Straszna lipa z brakiem ceny wywoławczej. Od kiedy takie barbarzyńskie obyczaje w Desie? Czy to jest ich standard?
Cena wywoławcza (przynajmniej jeśli chodzi o aukcje komiksu) jest, jak to określiła prowadząca ostatnia aukcję, określana przez nich na podstawie wcześniejszego zainteresowania i naczęściej jest ustalana na ok. 2/3 dolnej estymacji (jeżeli dobrze pamietam, bo nigdzie archiwum wideo z aukcji nie mogę odnaleźć). Ale nie jest podawana nigdzie do publicznej wiadomości.

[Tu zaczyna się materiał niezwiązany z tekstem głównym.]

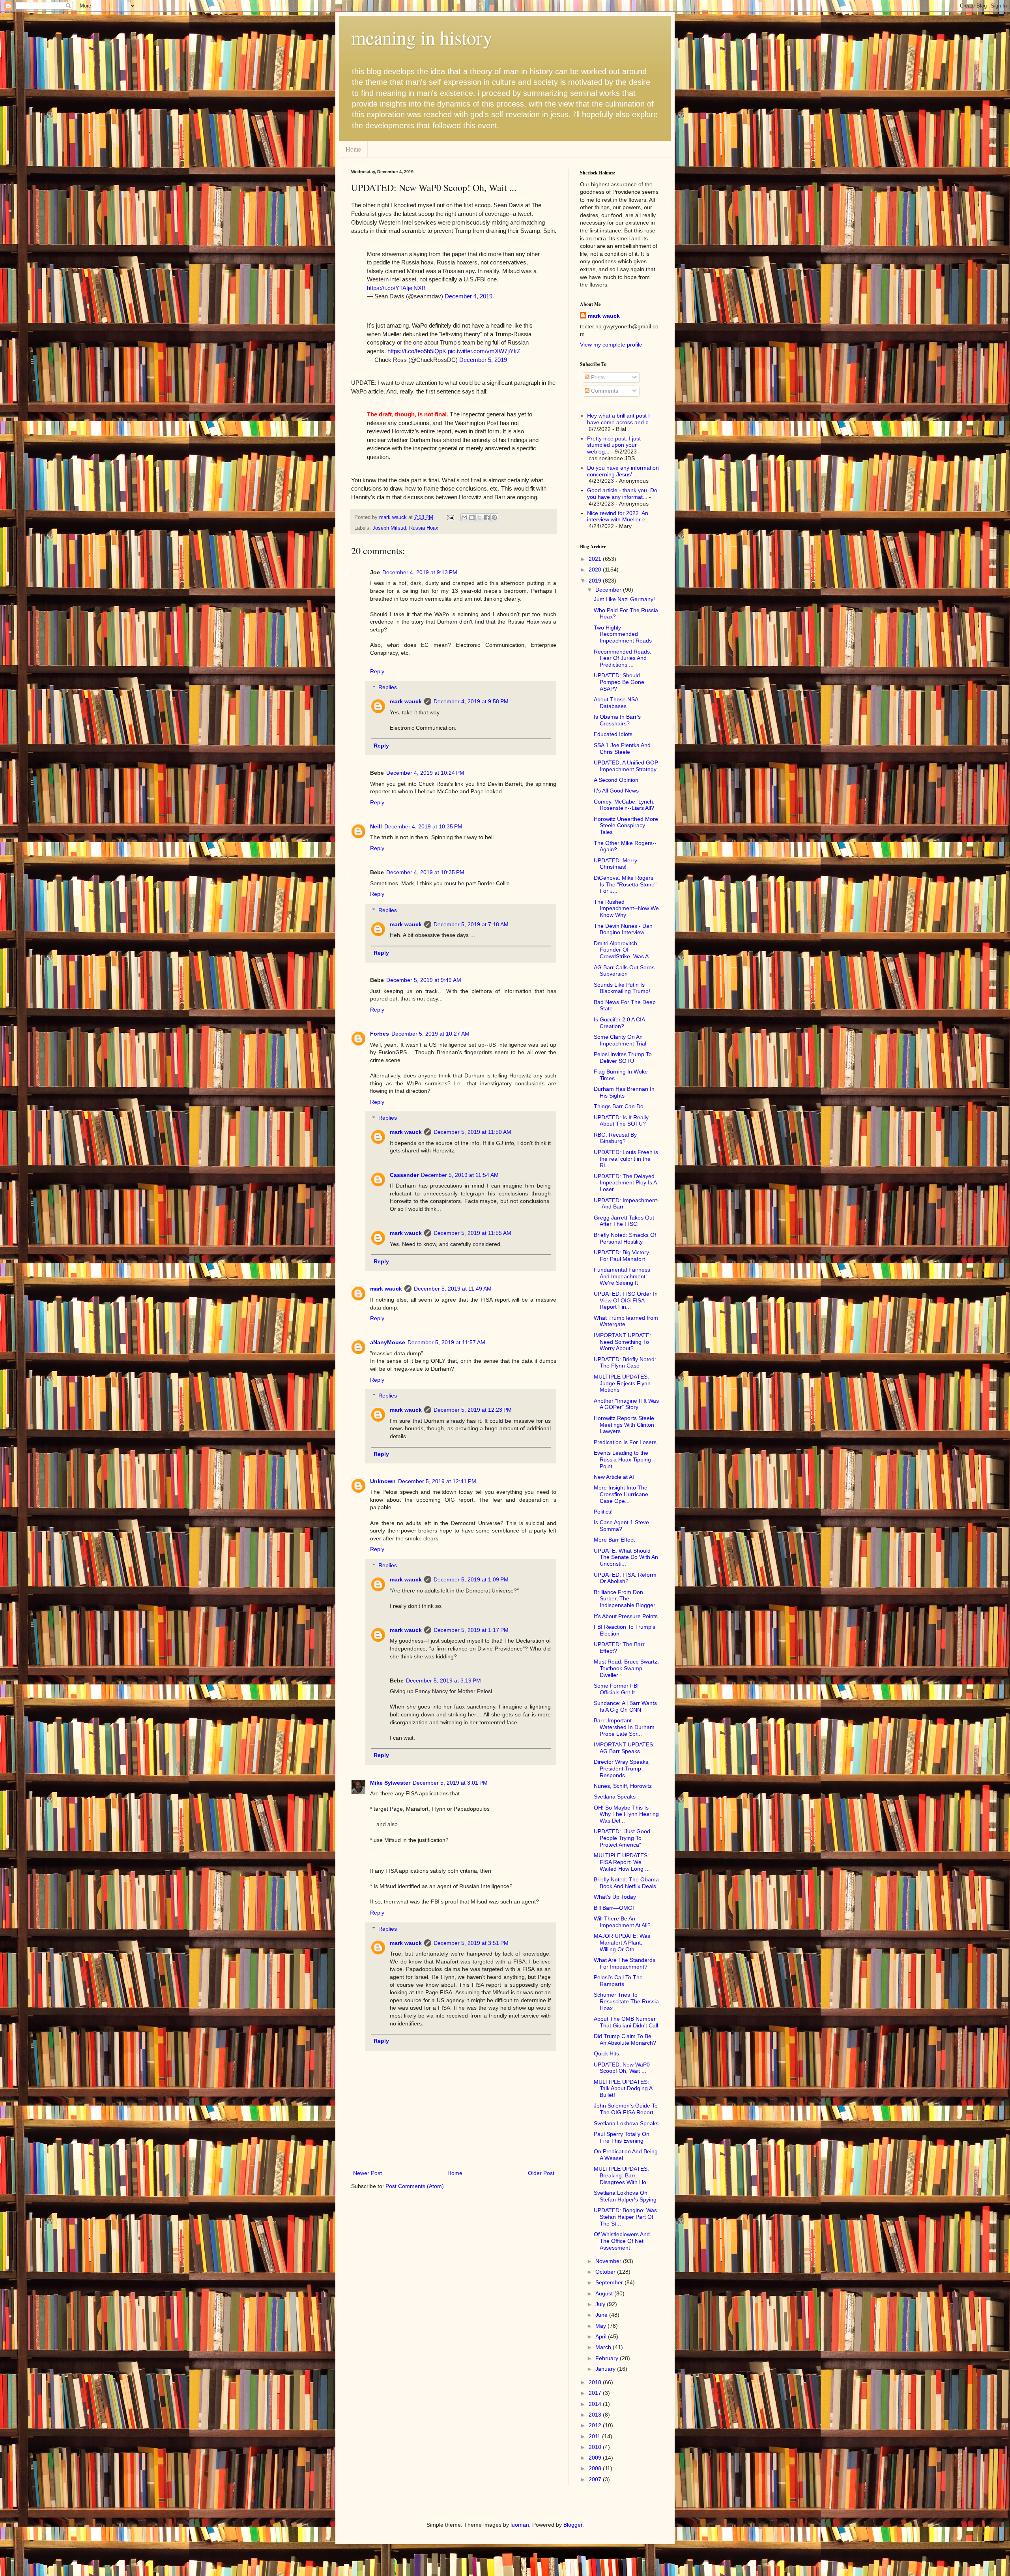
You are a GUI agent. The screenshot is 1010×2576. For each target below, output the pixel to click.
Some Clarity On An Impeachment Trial (620, 1040)
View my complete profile (611, 344)
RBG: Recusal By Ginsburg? (615, 1138)
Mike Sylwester (390, 1783)
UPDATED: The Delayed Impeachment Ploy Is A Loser (625, 1183)
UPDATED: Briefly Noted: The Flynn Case (625, 1362)
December (609, 589)
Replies (387, 687)
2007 (596, 2479)
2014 (596, 2404)
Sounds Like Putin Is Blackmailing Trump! (622, 988)
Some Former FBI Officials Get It (616, 1688)
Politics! (603, 1511)
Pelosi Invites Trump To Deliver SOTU (623, 1057)
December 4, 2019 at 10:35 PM (423, 826)
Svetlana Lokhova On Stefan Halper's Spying (625, 2196)
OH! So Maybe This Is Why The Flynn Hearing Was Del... (626, 1814)
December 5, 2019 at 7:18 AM (471, 924)
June (602, 2315)
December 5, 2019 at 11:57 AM (446, 1342)
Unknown (383, 1481)
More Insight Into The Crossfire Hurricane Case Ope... (621, 1494)
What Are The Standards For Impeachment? (624, 1963)
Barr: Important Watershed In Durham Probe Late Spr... (624, 1727)
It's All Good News (616, 790)
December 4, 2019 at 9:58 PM (471, 701)
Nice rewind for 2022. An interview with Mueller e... (618, 516)
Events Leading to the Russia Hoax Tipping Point (622, 1459)
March (604, 2347)
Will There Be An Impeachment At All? (622, 1921)
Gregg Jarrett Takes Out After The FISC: (624, 1220)
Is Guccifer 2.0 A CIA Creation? (619, 1022)
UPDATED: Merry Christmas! (615, 863)
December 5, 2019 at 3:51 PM (471, 1943)
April (601, 2336)
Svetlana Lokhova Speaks (626, 2123)
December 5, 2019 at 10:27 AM (430, 1033)
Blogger (572, 2525)
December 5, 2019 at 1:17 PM (471, 1630)
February (607, 2358)
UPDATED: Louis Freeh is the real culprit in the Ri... (626, 1159)
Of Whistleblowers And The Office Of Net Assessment (622, 2241)
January (606, 2369)
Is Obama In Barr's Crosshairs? (617, 720)
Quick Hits (606, 2053)
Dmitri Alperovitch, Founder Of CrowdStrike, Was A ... (624, 950)
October (606, 2272)
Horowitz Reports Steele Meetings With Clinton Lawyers (624, 1425)
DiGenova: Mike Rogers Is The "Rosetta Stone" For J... (625, 884)
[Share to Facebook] (487, 517)
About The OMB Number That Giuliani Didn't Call (626, 2022)
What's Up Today (615, 1897)
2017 (596, 2393)
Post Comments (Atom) (414, 2186)
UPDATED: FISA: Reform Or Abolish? (625, 1578)
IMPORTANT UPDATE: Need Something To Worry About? (622, 1342)
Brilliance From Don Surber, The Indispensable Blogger (624, 1599)
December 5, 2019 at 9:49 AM (423, 980)
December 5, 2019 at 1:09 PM (471, 1579)
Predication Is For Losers (625, 1442)
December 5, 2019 (483, 359)
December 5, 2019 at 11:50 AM (472, 1132)
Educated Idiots (613, 734)
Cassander (404, 1175)
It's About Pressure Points (626, 1616)
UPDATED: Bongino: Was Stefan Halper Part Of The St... (625, 2217)
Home (353, 149)
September (610, 2282)
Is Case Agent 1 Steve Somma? (621, 1525)
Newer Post (367, 2173)
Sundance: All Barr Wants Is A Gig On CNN (625, 1706)
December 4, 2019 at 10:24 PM (425, 773)
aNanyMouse (387, 1342)
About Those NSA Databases (616, 702)
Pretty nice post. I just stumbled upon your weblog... (614, 445)
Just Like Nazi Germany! (624, 599)
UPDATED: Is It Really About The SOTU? (621, 1120)
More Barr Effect (614, 1539)
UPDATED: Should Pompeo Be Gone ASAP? (619, 682)
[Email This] (464, 517)
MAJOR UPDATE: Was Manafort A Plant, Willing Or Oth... (622, 1942)
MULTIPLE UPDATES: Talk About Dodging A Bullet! (623, 2088)
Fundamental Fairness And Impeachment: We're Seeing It (622, 1276)
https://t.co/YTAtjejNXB (396, 288)
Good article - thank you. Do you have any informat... (622, 493)
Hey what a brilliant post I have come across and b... (620, 418)
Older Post (541, 2173)
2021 (596, 559)
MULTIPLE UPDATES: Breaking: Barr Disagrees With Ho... (622, 2175)
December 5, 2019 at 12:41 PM (437, 1481)
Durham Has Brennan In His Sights (624, 1092)
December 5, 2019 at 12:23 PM (473, 1410)
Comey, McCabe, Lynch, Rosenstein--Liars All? (624, 804)
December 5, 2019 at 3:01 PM (450, 1783)
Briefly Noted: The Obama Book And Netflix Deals (626, 1882)
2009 (596, 2457)
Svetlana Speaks (615, 1796)
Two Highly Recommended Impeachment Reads (623, 634)
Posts (597, 377)
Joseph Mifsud (389, 528)
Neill (376, 826)
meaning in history (421, 37)
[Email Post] (450, 517)
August (604, 2293)
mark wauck (406, 701)
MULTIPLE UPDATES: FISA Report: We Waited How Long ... (622, 1862)
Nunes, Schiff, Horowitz (623, 1786)
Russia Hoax (423, 528)
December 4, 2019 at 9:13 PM (419, 572)
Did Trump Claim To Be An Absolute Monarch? (625, 2039)
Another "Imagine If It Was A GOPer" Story (626, 1404)
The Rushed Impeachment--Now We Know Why (626, 908)
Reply (377, 671)
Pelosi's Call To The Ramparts (618, 1980)
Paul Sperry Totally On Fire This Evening (621, 2137)
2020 (596, 569)
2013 (596, 2414)
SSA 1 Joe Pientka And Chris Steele (622, 748)
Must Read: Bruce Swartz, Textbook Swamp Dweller (626, 1668)
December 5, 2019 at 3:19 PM (443, 1680)
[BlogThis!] (472, 517)
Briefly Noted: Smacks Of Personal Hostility (625, 1238)
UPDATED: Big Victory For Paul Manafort (621, 1255)
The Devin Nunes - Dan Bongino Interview (623, 929)
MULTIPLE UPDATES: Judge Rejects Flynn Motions (622, 1383)
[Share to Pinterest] (494, 517)
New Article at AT (615, 1477)
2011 (595, 2436)
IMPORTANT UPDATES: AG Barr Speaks (624, 1747)
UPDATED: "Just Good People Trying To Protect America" (622, 1838)
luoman (520, 2525)
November (609, 2261)
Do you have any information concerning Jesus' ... (623, 471)
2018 (596, 2382)
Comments (603, 391)
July (601, 2304)
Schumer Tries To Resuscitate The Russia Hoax (626, 2001)
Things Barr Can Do (618, 1106)
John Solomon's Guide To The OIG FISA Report (626, 2108)
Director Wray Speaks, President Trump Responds (622, 1768)
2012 (596, 2425)
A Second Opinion (616, 780)
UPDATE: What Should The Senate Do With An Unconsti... (626, 1557)
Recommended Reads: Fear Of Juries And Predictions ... (622, 658)
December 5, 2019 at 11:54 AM (460, 1175)
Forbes (379, 1033)
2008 (596, 2468)
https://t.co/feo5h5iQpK (416, 351)
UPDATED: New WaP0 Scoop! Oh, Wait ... (622, 2067)
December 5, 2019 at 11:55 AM (472, 1233)
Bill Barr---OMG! (614, 1908)
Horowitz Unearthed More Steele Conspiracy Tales (626, 826)
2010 (596, 2447)
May (601, 2326)
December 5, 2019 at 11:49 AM (453, 1288)
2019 (596, 580)
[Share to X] (479, 517)
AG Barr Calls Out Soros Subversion (624, 970)
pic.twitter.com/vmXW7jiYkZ (484, 351)
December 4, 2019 (468, 296)
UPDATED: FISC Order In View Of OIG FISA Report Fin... (626, 1300)
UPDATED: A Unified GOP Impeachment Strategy (626, 765)
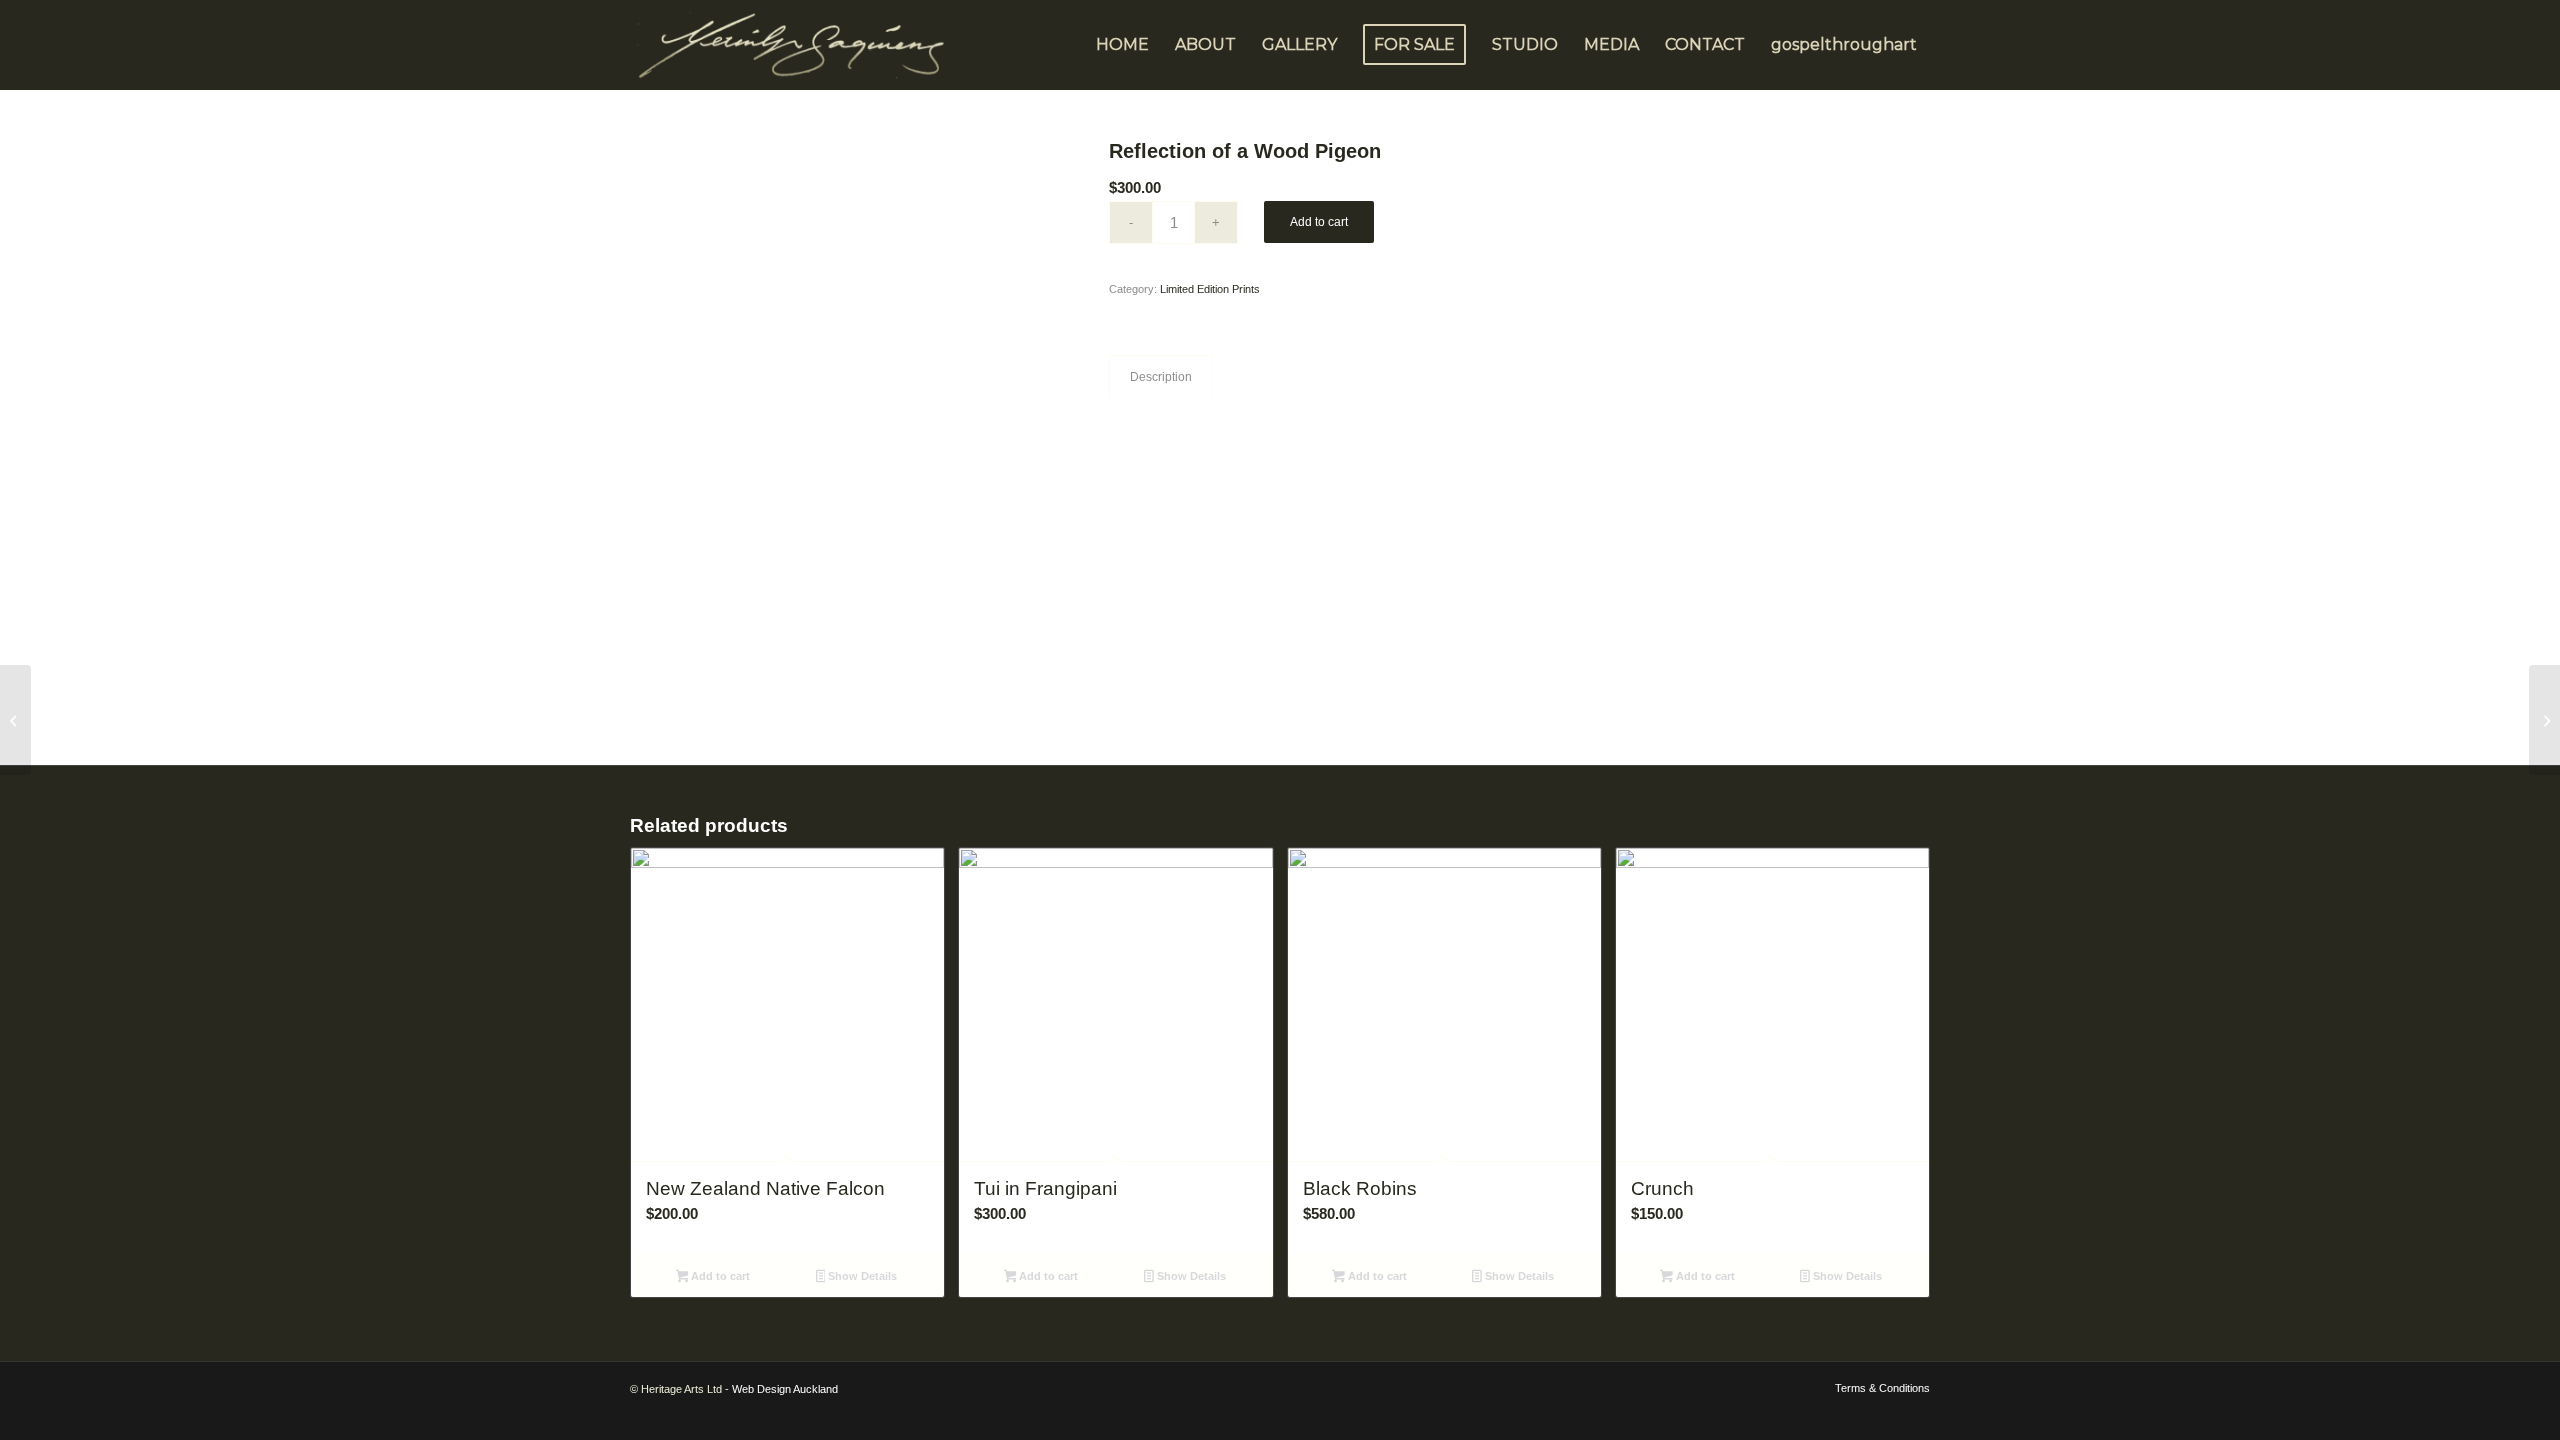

Ja korzystam zawsze z licytowania poprzez artinfo, jeśli chodzi o aukcje Desy, wiec możliwe , ze na podstawie tego typu partnerów są w stanie określić wstępne zainteresowanie.
Natomiast ideałem jest dla mnie
http://comics.ha.com/.
Tam dwa, trzy tygodnie przed aukcją uruchamiają licytacje on-line od 1 dolara. Osiągnięta cena jest wywoławczą podczas stacjonarnej, oczywiście Ci co licytują on-line mogą kontynuować licytacje podczas właściwej aukcji.
Co do Desy tam są zdecydowanie jakieś niejasności, bo zaprzyjaźnionemu autorowi sprzedały się (na jeszcze wcześniejszej aukcji) np. dwie prace i było z nimi później tak jak z tą praca Sieńczyka. Powiedzieli, ze się nie sprzedały, nikt go natomiast nie pytał czy zgadza się sprzedać poniżej dolnej estymacji (bo tak było w ich przypadku).
Ja natomiast miałem kiedyś odwrotna sytuację
Chciałem kupić dwie prace i szykowałem się do licytacji on-line, ale one tylko mignęła w systemie aukcyjnym Desy i były zaznaczone od razu jako sprzedane. A po aukcji oddali je autorowi jako niesprzedane
Udało mi się je później bezpośrednio od niego odkupić, na czym wyszedłem lepiej i on i ja, bo żaden nie musiał zapłacić opłaty aukcyjnej
ale niesmak pozostał.
Można narzekać na Desę, ale są na polskim rynku jedyni jeśli chodzi o aukcje komiksowe. I czasami są jedynym miejscem, gdzie można kupić niektóre prace.